[Text provided]
Crossroads and Unholy Water

Poems by Marilene Phipps

 

April 2000

ISBN 0-8093-2306-0, $14.95 paper

72 pages, 6 x 9

Poetry

 

Crab Orchard Series in Poetry

Jon Tribble, series editor

 


"[T]his wonderful collection embodies a fully initiated voice that dares some old truths through youthful language.  These poems are earned; they are woven around the breast-pin of experience.  In fact, this collection embraces awe and woe through curses and praise that unearth a meeting place for the unspeakable as well as culminant beauty—a book of acknowledgment and ritual.”

—Yusef Komunyakaa

 

“Marilene Phipps is an exquisite poet. In her work, dragonflies flirt with water, children fly blouse kites, the Virgin appears in a blue and yellow mist to comfort the river women, the worshippers, the nonbelievers,  the bereaved, and all of us. Through Phipps' lyrical visions and breathtaking images, we are all transformed.”

[Data segment]
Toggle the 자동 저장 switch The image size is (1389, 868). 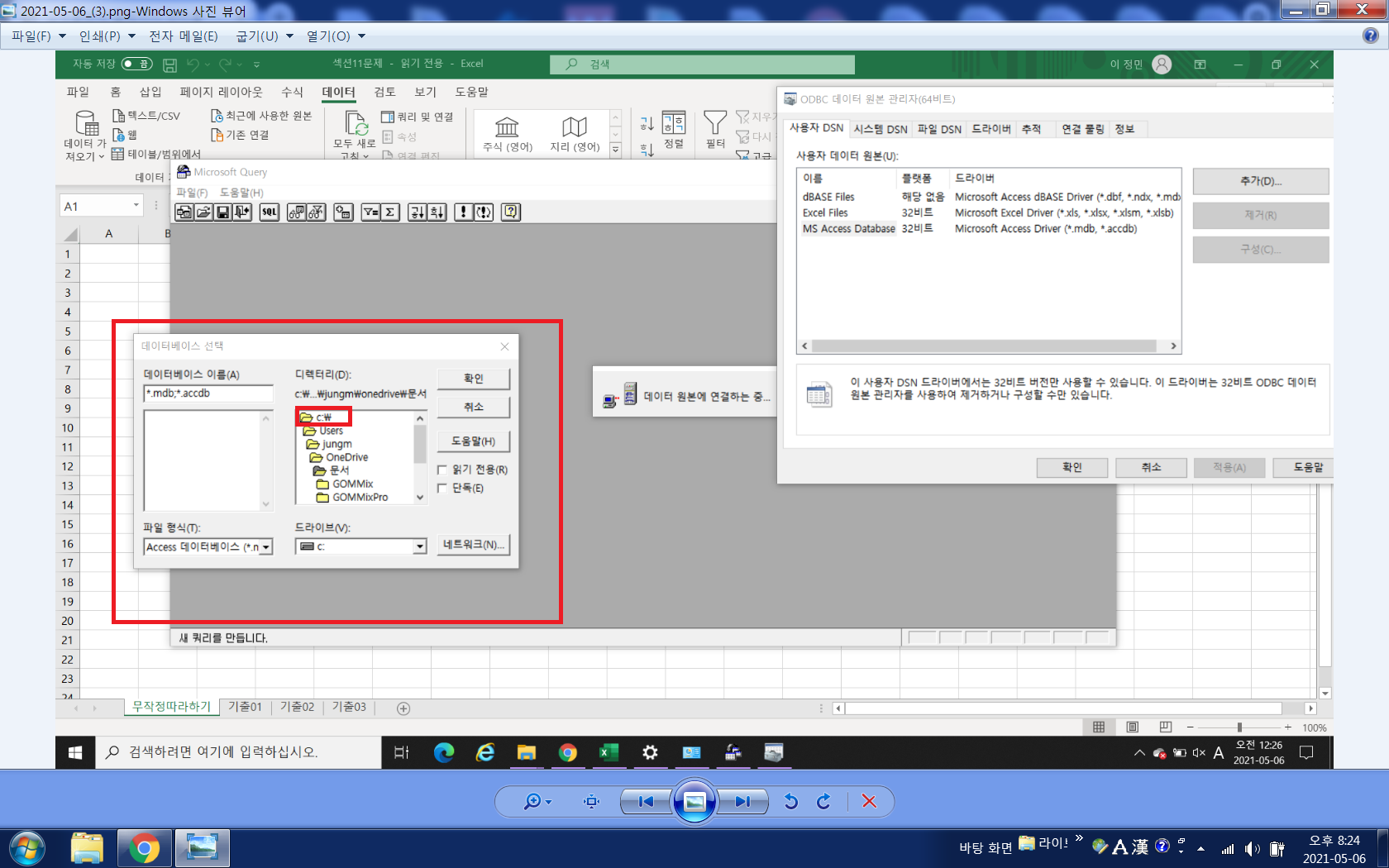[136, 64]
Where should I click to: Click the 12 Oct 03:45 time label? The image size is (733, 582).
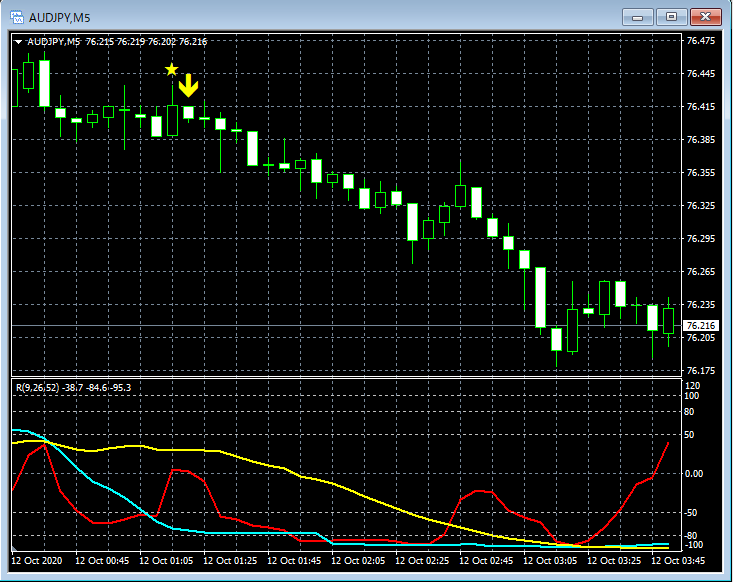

[The tasks]
1) Answer these from the book listing for Crossroads and Unholy Water:
(a) How many pages does the book have?
(b) Who is the series editor of the Crab Orchard Series in Poetry?
(c) In the second quoted review, what do dragonflies do?
2) Resume the listing for the poetry book Crossroads and Unholy Water at the point where it stops.
You don't need the material for any of this.

[Exercise answers]
1)
(a) 72 pages
(b) Jon Tribble
(c) They flirt with water.

2)
—Edwidge Danticat

 

“Marilene Phipps’s depiction of life in Haiti, where the author spent her childhood, is one that literature does not often reveal to us, and that's what gives Phipps’s poems both their energy and their corrective vision. Unapologetically, Phipps describes a life of privilege set against the backdrop of poverty, and her narratives set us smack in the center of her memory’s vivid and exacting stage. Here the women hold court, and Phipps shows us the careful balance of power between those who carve the meat in alleyways and those who drink cocktails by the pool. Washed in bold hues, in the pinks and greens of a childhood rich in both the natural and the supernatural, these poems do not fade even after the last page is turned. We come away from this book in exuberant agreement with the widow who sends off her dead husband with a slap: ‘Why, there is nothing to regret about this earth!’”

—Lucia Perillo

 


Marilene Phipps’s poetry invites the reader to share sharp slices of Caribbean experience: Haiti is both stage and backdrop for people who move in various strata of the social scheme and through the three stages of life, in lieu of answers to the Sphinx’s riddle. Through voices, nostalgic and tender, denouncing and shrill, we journey to a mythologizing Caribbean land populated with people whose dramatic intensity and fights for life are turned into sometimes funny, sometimes disquieting, and always richly evocative, palpable poetry.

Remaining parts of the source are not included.